● Written problem: Copy the rows word for word, beginning with the first line and continuing through the line that contains "tap(361, 546)", with both of those lines included. Leave the pictures out.
----------
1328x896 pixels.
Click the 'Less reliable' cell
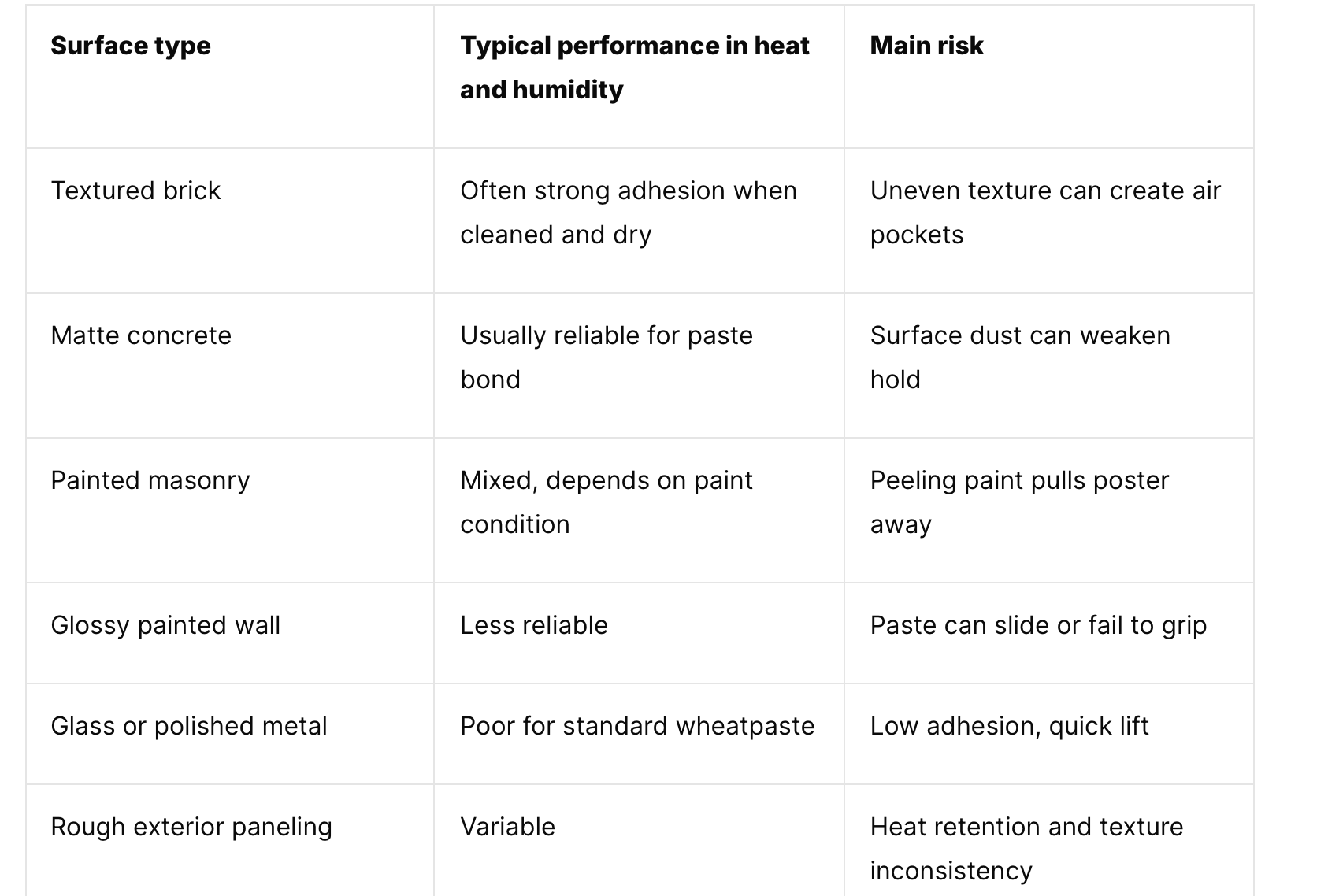(639, 633)
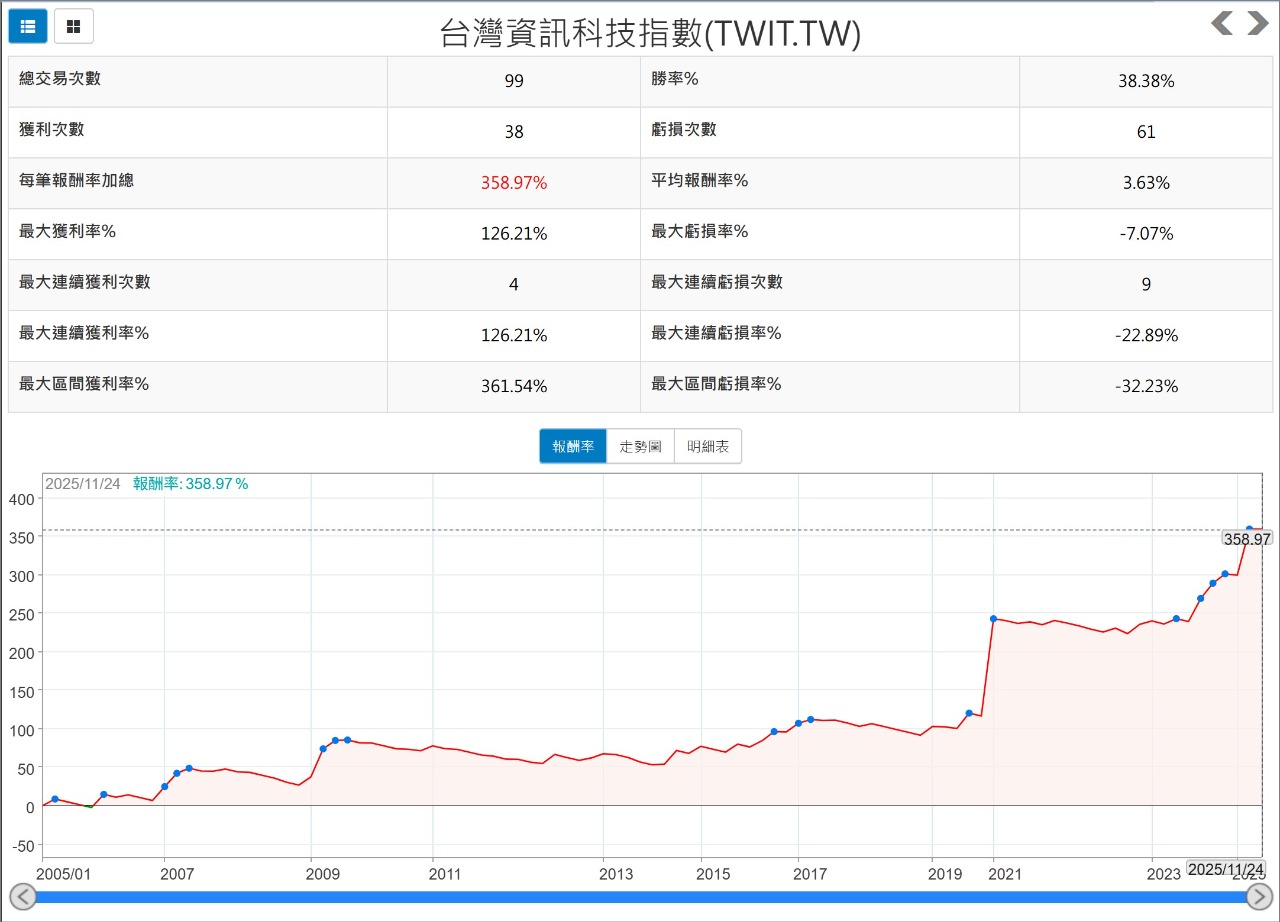This screenshot has height=922, width=1280.
Task: Open the four-square dashboard layout icon
Action: 72,26
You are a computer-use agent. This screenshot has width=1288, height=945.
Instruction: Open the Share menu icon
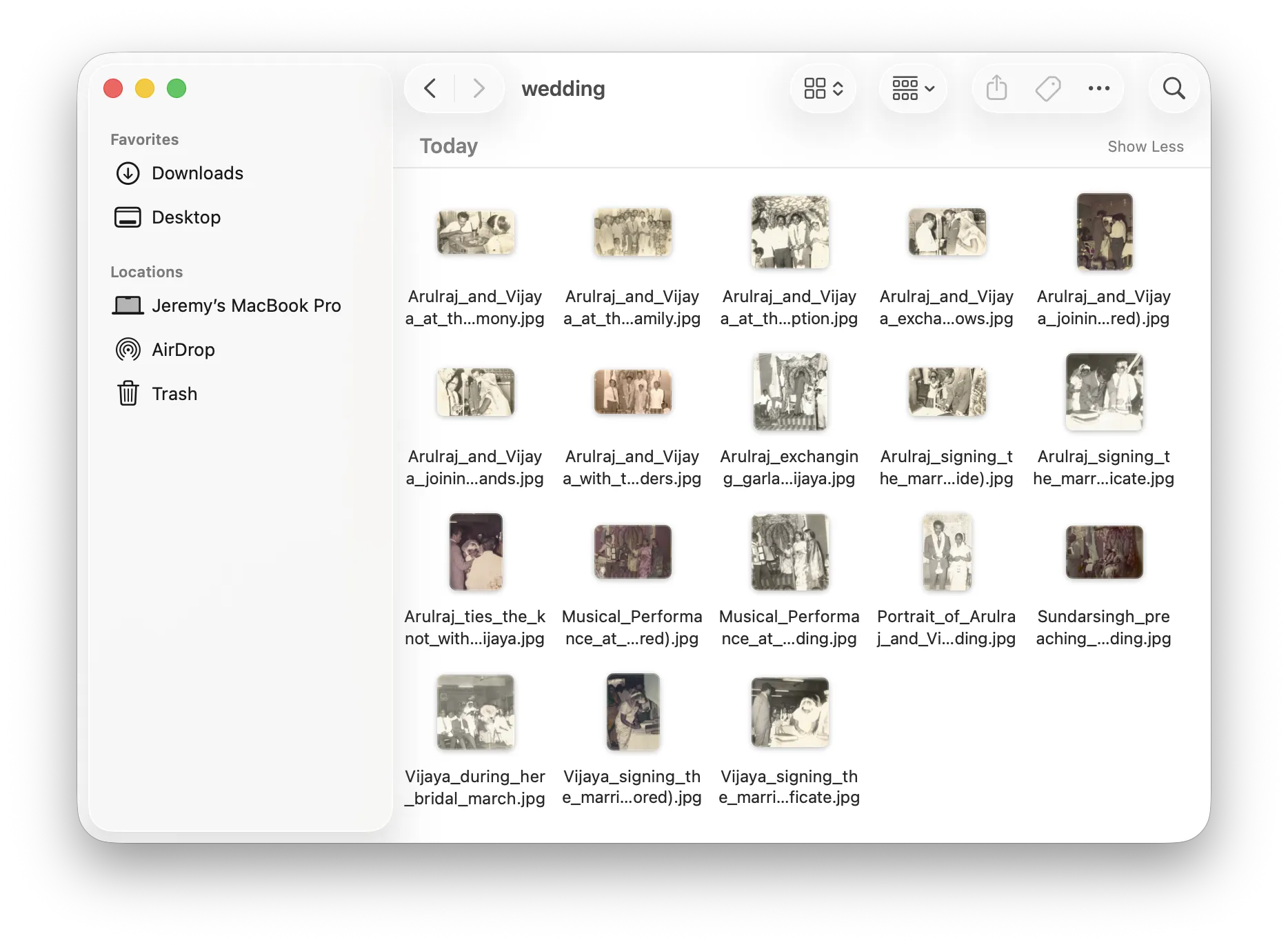click(996, 88)
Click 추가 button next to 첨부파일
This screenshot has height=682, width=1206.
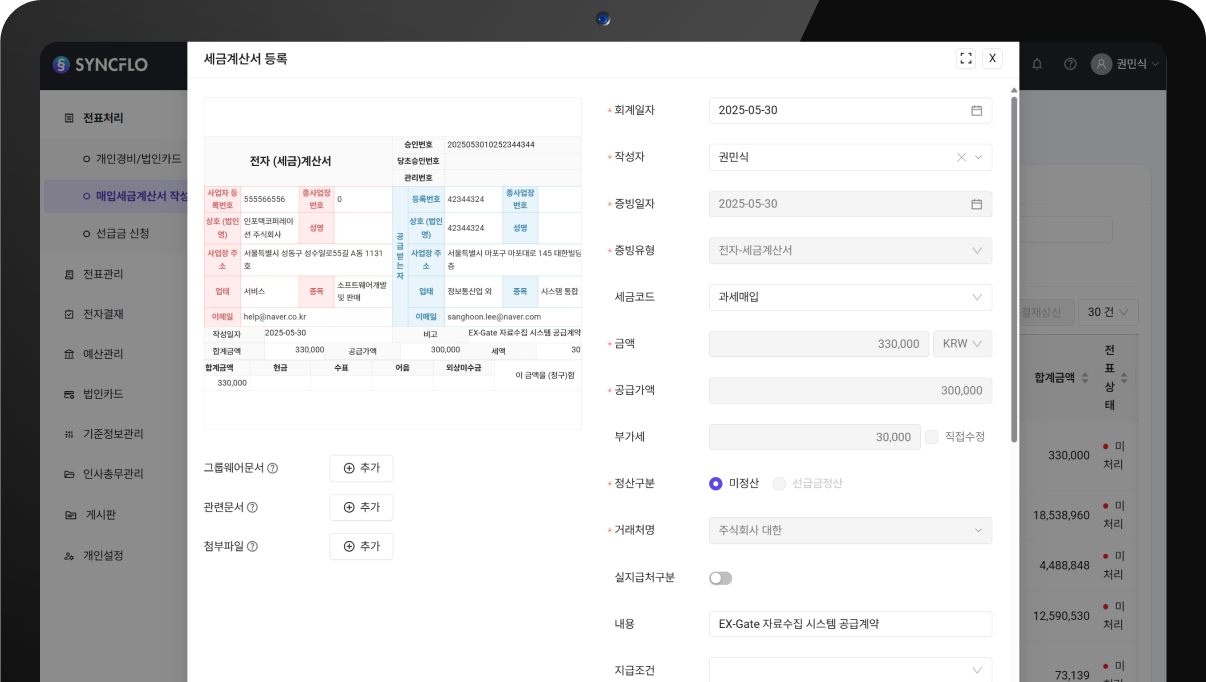tap(361, 546)
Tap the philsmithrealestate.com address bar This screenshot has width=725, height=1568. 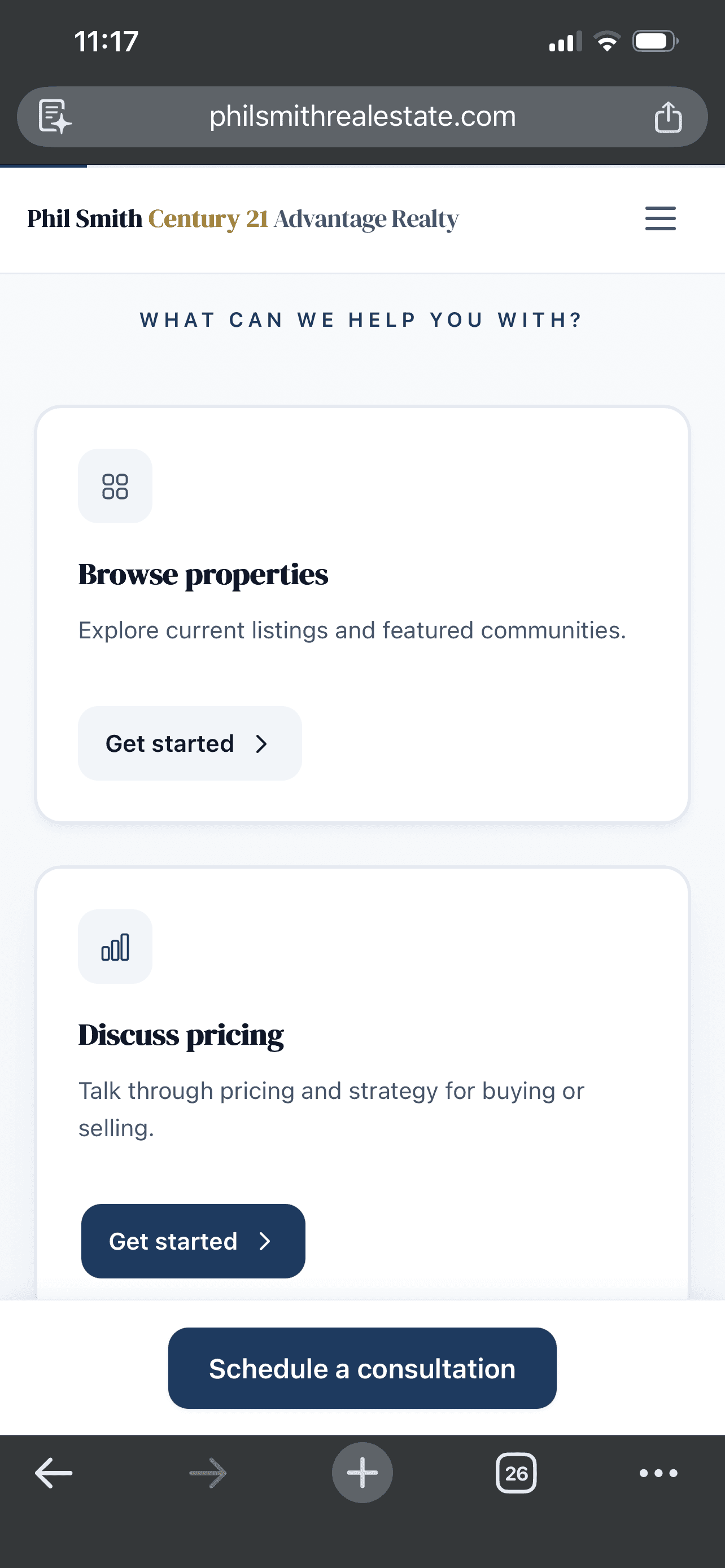(x=362, y=116)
----------
● Output for this exercise:
1328x896 pixels.
Click the 'Less reliable' cell
(639, 633)
This screenshot has height=922, width=1280.
Task: Open the four-square dashboard layout icon
Action: 72,26
You are a computer-use agent. This screenshot has width=1288, height=945.
Instruction: Open the Share menu icon
click(996, 88)
Click 추가 button next to 첨부파일
This screenshot has height=682, width=1206.
tap(361, 546)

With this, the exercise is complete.